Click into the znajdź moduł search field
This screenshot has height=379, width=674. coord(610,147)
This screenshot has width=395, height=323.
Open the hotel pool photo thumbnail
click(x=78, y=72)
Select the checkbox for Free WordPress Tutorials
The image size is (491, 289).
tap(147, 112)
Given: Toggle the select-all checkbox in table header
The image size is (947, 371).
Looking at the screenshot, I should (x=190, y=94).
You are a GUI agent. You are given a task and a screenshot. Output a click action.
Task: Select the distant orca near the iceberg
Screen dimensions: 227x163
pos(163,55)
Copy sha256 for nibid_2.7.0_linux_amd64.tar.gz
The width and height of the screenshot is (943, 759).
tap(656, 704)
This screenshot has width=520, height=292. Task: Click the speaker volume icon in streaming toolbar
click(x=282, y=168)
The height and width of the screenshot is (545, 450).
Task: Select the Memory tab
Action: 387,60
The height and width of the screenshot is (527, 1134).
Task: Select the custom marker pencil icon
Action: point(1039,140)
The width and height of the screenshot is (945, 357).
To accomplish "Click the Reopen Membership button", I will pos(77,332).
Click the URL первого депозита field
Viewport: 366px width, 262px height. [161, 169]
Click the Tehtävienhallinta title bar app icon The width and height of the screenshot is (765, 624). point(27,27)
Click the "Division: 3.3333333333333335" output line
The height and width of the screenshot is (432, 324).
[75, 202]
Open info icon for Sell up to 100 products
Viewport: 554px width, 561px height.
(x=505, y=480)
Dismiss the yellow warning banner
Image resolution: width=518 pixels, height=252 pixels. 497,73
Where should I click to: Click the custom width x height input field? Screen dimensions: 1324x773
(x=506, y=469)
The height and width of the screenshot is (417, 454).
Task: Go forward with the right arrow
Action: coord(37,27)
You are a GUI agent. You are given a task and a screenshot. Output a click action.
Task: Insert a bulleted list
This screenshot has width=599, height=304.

* * *

WHAT NEEDS TO BE DONE: Starting with the first entry and ending with the last, give all of them again unchanged.

ANSWER TO THE PROBLEM:
Click into the znajdź moduł search field
This screenshot has height=379, width=674. coord(610,147)
This screenshot has width=395, height=323.
Open the hotel pool photo thumbnail
click(x=78, y=72)
Select the checkbox for Free WordPress Tutorials
The image size is (491, 289).
tap(147, 112)
Given: Toggle the select-all checkbox in table header
The image size is (947, 371).
Looking at the screenshot, I should (x=190, y=94).
You are a GUI agent. You are given a task and a screenshot. Output a click action.
Task: Select the distant orca near the iceberg
Screen dimensions: 227x163
pos(163,55)
Copy sha256 for nibid_2.7.0_linux_amd64.tar.gz
The width and height of the screenshot is (943, 759).
tap(656, 704)
This screenshot has width=520, height=292. Task: Click the speaker volume icon in streaming toolbar
click(x=282, y=168)
The height and width of the screenshot is (545, 450).
Task: Select the Memory tab
Action: 387,60
The height and width of the screenshot is (527, 1134).
Task: Select the custom marker pencil icon
Action: point(1039,140)
The width and height of the screenshot is (945, 357).
To accomplish "Click the Reopen Membership button", I will pos(77,332).
Click the URL первого депозита field
Viewport: 366px width, 262px height. [161, 169]
Click the Tehtävienhallinta title bar app icon The width and height of the screenshot is (765, 624). point(27,27)
Click the "Division: 3.3333333333333335" output line
The height and width of the screenshot is (432, 324).
[75, 202]
Open info icon for Sell up to 100 products
Viewport: 554px width, 561px height.
(x=505, y=480)
Dismiss the yellow warning banner
Image resolution: width=518 pixels, height=252 pixels. 497,73
Where should I click to: Click the custom width x height input field? Screen dimensions: 1324x773
(x=506, y=469)
The height and width of the screenshot is (417, 454).
Task: Go forward with the right arrow
Action: coord(37,27)
You are a GUI agent. You are given a task and a screenshot. Output a click action.
Task: Insert a bulleted list
This screenshot has width=599, height=304.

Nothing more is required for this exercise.